It’s up to you if you want to forgive but at least you know he ended it, he cut contact and , he has enthusiastically worked on the marriage, that is a lot better than most waywards do. The number threads we have of waywards breaking contact and worst of all, pining away while being emotionally absent tells me you have a higher chance of successfully reconciling.


----------



## Athena33 (Feb 19, 2021)

QuietRiot said:


> To me it makes sense it took him a good while to come out of the affair fog thinking, and he kept trying to be “friends” with her which was probably more like an EA being continued. Obviously that’s going to burn out without proximity since they went PA already...
> 
> It DOES bother me it took coercion to get the truth out. How long was he planning on lying about this? Likely FOREVER. What would also bother me is being the plan B as was mentioned before. Had she not moved away? The PA would have likely been much more prolific and maybe continued to this day, while you were treated like poo. Her moving away is what actually ended this.
> 
> You have some good things going on for sure, but you also have to figure out if you can come to terms with this and accept it... some people here can’t accept it years later even though they chose to reconcile. So it’s a good idea to take time for yourself and sort this out without the pressure of reconciliation.





jsmart said:


> So he hit once and quit it. Must have not been that good or the guilt was killing him; probably both. It sounds like he learned that what he had at home was much better than he realized, which is why he kicked into high gear in trying to be a good husband.

*List of tasks*.
1/ In the forum thread, what does jsmart say the husband apparently learned?
2/ Write a continuation of the forum thread, picking up right after its final sentence.
The rows that come after this forum thread can be ignored.

*Data section*.
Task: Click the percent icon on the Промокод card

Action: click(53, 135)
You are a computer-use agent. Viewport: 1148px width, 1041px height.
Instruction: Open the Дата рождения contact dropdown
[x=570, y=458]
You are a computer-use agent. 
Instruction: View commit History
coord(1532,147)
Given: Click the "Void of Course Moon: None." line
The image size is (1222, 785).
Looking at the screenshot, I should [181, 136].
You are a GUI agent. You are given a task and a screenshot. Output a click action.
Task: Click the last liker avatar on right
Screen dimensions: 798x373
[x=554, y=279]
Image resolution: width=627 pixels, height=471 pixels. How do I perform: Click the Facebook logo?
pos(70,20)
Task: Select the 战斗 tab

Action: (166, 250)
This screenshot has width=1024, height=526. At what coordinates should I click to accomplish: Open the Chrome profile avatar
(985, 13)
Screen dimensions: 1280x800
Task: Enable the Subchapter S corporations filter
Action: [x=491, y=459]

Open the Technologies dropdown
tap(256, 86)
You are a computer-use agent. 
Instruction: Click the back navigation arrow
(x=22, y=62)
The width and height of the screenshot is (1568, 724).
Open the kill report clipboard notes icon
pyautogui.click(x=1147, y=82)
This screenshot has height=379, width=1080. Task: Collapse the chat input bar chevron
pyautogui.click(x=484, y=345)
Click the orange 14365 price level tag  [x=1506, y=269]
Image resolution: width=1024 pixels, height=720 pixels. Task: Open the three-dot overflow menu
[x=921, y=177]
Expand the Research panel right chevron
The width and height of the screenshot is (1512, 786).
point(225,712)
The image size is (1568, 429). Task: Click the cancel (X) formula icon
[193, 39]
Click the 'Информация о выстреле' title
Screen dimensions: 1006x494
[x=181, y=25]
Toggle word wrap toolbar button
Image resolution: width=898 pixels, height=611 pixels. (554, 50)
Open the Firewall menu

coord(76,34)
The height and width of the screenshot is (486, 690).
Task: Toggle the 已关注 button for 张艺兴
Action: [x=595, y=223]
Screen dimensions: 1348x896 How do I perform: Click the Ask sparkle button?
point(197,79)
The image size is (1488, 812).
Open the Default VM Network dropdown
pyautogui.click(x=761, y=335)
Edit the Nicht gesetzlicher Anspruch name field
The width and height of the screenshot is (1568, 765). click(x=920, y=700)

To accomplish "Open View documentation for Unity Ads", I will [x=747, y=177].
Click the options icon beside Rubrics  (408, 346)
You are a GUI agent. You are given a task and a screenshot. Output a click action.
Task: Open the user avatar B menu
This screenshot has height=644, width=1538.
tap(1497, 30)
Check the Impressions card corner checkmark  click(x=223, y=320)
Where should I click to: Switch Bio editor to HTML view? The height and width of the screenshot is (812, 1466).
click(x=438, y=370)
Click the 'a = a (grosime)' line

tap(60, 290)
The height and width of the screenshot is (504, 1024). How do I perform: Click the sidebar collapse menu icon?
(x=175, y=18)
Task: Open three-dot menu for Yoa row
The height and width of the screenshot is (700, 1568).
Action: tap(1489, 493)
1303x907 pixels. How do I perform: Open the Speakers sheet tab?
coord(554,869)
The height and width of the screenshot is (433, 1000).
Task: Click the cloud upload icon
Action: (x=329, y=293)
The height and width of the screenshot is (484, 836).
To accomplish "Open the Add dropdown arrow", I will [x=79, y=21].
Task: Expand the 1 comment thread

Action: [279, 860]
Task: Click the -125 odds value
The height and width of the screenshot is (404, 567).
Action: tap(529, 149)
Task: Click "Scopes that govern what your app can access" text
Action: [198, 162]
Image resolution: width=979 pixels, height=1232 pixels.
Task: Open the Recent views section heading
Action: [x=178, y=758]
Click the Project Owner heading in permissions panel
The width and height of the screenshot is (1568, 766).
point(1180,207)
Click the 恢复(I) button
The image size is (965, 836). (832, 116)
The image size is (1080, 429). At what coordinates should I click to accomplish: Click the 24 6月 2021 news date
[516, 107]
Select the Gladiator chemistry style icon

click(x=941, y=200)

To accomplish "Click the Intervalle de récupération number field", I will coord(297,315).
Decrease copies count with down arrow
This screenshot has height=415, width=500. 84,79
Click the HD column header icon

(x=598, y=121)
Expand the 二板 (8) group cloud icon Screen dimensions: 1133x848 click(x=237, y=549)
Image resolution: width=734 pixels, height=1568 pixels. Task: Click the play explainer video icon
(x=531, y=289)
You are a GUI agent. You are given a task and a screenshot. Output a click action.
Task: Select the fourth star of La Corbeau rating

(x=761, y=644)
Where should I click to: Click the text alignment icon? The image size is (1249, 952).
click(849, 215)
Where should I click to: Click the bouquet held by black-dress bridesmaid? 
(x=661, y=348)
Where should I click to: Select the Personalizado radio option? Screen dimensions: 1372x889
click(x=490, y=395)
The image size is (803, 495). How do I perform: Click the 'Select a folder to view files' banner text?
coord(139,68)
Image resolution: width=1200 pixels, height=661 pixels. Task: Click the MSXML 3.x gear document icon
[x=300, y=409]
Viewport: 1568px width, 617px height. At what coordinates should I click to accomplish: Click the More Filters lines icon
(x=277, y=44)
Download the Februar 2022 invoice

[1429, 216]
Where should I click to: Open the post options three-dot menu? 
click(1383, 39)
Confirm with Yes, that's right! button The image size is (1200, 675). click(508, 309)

*Outputs for the tasks*.
1/ He learned that what he had at home was much better than he realized.

2/
> 
> It’s up to you if you want to forgive but at least you know he ended it, he cut contact and , he has enthusiastically worked on the marriage, that is a lot better than most waywards do. The number threads we have of waywards breaking contact and worst of all, pining away while being emotionally absent tells me you have a higher chance of successfully reconciling.


Thank you very much for your responses. That is essentially the story as I understand it and the story I keep telling myself. Hopefully I’m not fooling myself, and know I still have a long road ahead of me, but I truly appreciate the encouragement.


----------



## bobert (Nov 22, 2018)

Personally, I wouldn't put a ton of focus on him getting caught rather than confessing.

You could have come here saying your husband confessed out of the blue and most people still wouldn't see that as a good thing. They would say that someone must have found out or threatened to tell you and he wanted to give you his story first. It's kind of a damned if you do, damned if you don't thing. There are also people who would say he only told you to ease his conscience and dump it on you. 

If he swore to himself that he will never, ever do it again, he may have had a hard time deciding whether he should keep it to himself or not. Yes, he could have just been afraid of the consequences, or he might have wanted to avoid hurting you (I'm not saying that's the right thing). 

I also would try not to play the "what if" game. Yes, if she hadn't moved away and he hadn't of been caught and all sorts of other things, MAYBE they would still be sleeping together. But that's not the situation you're dealing with and "what if's" don't help. Easier said than done, I know. It does get easier though and those thoughts can stop eventually (at least for me they have).


----------



## QuietRiot (Sep 10, 2020)

bobert said:


> Personally, I wouldn't put a ton of focus on him getting caught rather than confessing.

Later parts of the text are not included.